#### [To do]
Exactly as they appear below, repeat the lines from the one with "Where should I" through the one with "Screen dimensions: 1232x955", and no others.

#### [Entries supplied]

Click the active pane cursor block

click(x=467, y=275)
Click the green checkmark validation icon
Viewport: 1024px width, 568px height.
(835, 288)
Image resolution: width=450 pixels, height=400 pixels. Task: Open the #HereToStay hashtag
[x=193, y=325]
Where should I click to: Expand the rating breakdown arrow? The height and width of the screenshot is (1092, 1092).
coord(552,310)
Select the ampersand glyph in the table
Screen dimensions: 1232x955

---

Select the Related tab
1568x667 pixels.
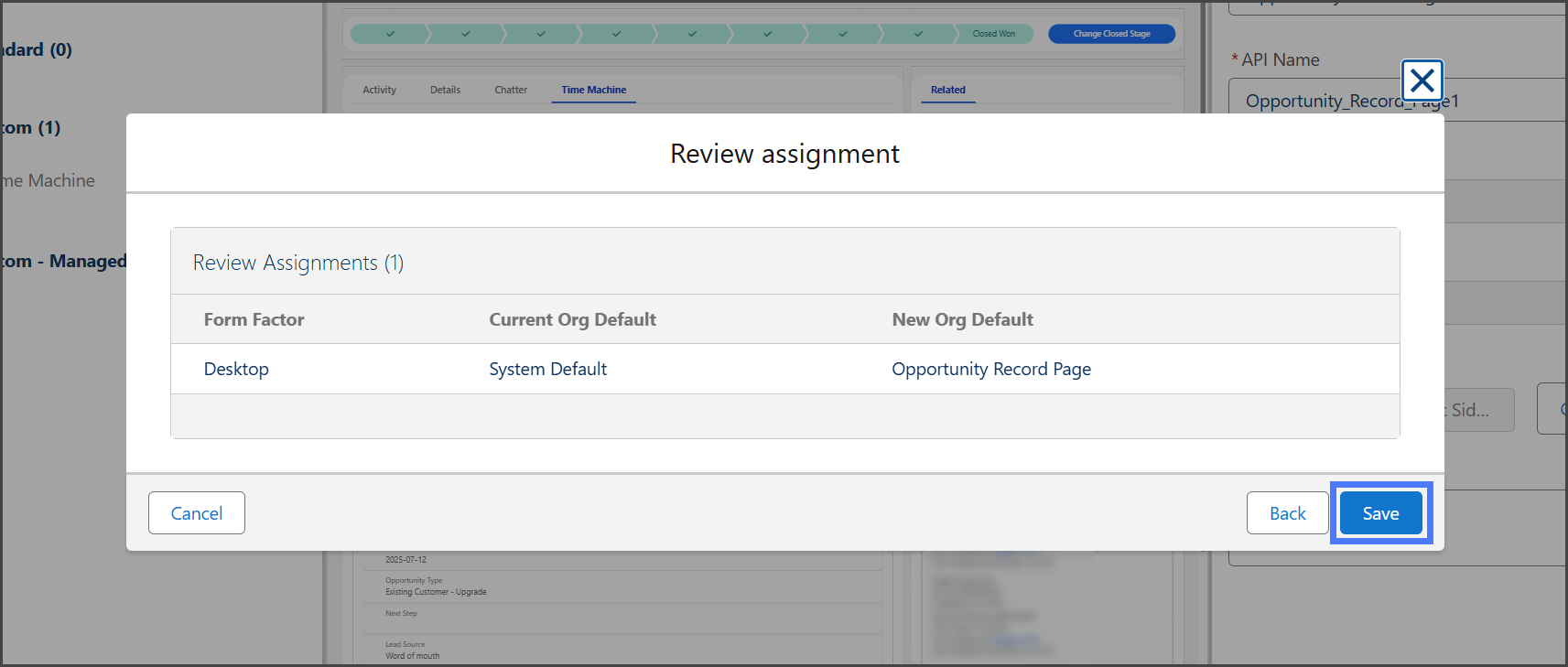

#### [Response area]
Where should I click to: Expand the rating breakdown arrow? The height and width of the screenshot is (1092, 1092).
coord(552,310)
Select the ampersand glyph in the table
Screen dimensions: 1232x955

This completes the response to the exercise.